§ Problem details:
Could you copy each line of the listing that holds "computer"?

§ Available records:

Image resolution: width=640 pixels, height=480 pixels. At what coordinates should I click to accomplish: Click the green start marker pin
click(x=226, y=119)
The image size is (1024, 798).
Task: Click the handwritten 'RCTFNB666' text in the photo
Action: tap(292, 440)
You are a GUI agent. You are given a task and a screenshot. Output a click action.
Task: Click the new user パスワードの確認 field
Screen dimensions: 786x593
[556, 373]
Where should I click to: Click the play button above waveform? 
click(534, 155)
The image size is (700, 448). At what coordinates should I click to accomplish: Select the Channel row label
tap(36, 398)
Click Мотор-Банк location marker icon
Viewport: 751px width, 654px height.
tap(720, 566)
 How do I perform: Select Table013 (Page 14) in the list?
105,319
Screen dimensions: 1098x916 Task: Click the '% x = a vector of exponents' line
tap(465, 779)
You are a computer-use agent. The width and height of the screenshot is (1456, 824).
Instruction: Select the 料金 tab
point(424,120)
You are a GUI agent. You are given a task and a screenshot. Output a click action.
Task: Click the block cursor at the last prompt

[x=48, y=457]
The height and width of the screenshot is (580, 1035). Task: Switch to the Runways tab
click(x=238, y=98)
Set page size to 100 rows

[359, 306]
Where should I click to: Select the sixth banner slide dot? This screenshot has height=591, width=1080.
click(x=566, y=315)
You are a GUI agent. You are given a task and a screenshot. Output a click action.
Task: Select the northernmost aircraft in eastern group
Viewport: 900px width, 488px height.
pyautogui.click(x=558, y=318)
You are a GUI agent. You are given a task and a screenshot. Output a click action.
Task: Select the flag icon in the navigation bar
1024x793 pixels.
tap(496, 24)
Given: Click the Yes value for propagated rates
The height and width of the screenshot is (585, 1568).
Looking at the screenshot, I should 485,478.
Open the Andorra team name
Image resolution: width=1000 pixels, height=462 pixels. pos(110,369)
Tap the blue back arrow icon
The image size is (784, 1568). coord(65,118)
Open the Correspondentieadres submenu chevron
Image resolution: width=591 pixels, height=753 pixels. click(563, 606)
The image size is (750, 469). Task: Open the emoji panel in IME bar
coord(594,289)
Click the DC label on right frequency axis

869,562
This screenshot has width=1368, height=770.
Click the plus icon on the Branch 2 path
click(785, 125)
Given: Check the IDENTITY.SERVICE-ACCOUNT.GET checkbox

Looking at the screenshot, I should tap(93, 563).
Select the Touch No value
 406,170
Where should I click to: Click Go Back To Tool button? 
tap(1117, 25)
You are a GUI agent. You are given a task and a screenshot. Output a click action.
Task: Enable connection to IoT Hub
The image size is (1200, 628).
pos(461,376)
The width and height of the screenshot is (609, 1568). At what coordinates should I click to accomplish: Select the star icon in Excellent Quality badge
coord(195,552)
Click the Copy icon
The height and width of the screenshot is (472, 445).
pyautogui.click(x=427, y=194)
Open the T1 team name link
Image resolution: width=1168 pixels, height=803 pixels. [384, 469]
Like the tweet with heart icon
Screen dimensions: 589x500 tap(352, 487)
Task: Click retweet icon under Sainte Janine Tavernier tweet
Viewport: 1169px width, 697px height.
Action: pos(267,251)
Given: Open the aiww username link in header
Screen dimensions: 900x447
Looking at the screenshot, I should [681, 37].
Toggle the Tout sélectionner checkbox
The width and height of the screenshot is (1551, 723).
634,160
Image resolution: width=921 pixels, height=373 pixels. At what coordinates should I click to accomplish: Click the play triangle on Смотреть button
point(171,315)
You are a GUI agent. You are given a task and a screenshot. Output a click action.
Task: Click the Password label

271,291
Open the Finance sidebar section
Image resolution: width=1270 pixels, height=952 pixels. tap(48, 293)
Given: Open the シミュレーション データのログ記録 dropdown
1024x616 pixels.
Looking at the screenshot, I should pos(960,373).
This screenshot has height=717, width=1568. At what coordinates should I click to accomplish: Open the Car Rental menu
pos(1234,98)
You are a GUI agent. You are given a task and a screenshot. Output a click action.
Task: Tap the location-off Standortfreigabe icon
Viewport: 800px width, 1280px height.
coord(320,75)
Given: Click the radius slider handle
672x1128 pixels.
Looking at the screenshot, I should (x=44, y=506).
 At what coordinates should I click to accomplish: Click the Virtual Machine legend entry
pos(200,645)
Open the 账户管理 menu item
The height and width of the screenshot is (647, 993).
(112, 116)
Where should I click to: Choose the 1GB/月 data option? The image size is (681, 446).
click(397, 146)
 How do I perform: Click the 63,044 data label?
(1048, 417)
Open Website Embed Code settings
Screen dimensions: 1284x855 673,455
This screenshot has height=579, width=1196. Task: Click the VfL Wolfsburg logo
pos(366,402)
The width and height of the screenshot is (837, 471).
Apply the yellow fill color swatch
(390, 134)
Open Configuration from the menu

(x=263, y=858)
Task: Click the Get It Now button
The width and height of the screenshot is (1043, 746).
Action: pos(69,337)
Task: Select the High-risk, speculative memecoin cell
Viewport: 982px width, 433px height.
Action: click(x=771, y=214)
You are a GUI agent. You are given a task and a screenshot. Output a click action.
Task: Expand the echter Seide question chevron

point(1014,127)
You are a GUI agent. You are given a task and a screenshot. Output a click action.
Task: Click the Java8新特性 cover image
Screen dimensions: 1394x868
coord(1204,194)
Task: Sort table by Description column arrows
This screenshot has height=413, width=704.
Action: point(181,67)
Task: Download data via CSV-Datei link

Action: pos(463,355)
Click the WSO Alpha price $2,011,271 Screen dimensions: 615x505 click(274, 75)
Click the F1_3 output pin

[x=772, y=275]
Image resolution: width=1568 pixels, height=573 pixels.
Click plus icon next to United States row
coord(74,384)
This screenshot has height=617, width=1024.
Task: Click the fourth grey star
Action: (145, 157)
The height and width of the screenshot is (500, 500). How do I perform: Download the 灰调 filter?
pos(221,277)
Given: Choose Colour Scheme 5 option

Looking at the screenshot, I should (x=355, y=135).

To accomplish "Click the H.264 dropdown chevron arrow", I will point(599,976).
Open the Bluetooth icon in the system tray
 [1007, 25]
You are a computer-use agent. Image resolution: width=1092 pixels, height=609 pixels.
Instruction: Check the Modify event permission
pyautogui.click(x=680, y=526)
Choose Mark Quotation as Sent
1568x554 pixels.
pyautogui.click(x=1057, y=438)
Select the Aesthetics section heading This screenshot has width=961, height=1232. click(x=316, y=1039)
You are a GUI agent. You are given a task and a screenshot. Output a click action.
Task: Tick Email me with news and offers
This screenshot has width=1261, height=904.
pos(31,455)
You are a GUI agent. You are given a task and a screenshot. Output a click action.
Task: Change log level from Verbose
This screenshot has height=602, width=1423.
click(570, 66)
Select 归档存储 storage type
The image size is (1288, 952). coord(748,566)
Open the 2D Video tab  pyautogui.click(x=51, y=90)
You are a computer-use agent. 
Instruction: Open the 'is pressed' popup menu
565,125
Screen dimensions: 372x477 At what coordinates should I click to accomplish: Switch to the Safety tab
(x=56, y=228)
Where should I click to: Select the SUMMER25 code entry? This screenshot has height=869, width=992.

§ Result below:
You are a computer-use agent. The width and height of the screenshot is (1456, 824).
You are a computer-use agent. Image resolution: width=1092 pixels, height=609 pixels.
You are a computer-use agent. 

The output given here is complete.